I’m in the Navy and just returned to San Diego from an overseas deployment. While I might not need one as much in home port, It is rather handy on that wayward liberty call in Pattaya with 40kts of driving wind and rain, every other sailor sprinting to the bus while I can casually stroll right in.

As much as I love the full-length walking stick, I had to contend with a smaller one due to lack of storage space onboard and believe me, it all worked out in the end.

32 Stan Geronimo July 12, 2009 at 12:37 pm

Beautiful! I love this post! I have the habit of being picky with umbrellas. But I don’t buy the fancy ones, knowing that an umbrella is always temporary. I misplace one every couple of months or so.

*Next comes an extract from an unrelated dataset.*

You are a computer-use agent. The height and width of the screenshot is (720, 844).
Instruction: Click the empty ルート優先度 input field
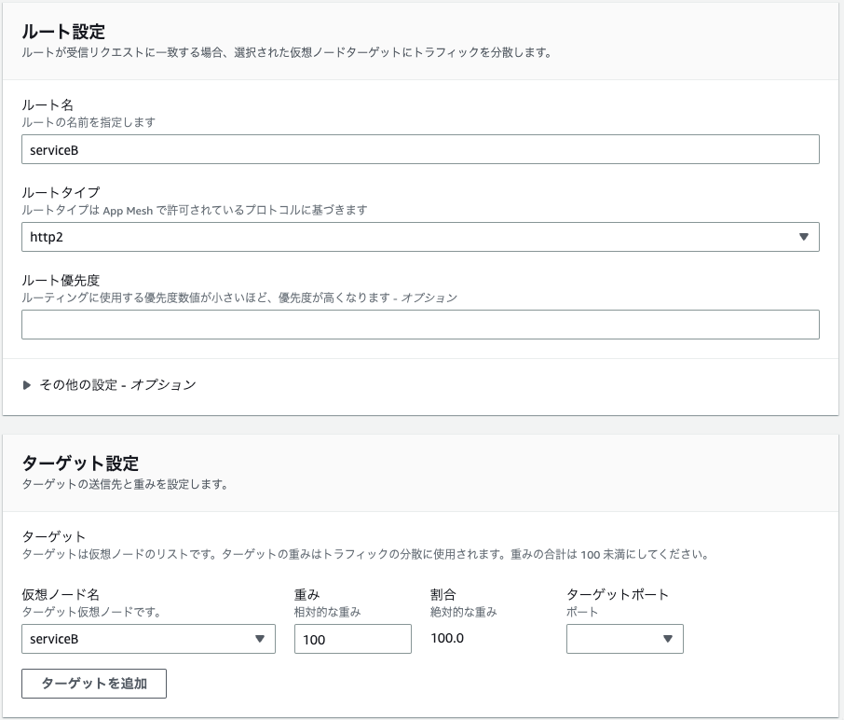pyautogui.click(x=420, y=325)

33 SwitzerBaden September 1, 2009 at 5:21 am

Excellent article, Brett. One umbrella that I have recently come across is the most Gentlemanly Polite Umbrella by Joo Youn Paek. It is a shrinkable umbrella can morph its shape by pulling strings in the handle to reduce the occupied space and to increase maneuverability. The video clearly establishes this umbrella position in the gentleman/gentledude’s arsenal.

34 Richard October 7, 2009 at 4:54 pm

I bought a fantastic umbrella in Lille, France back in 1975 or 1976. It was a strong steel collapsible umbrella that automatically opened, had a large black canopy, and withstood winds like a champ. It cost $20 then and I’d love to have another that well made, but there’s nothing available here except those cheap Totes and worse.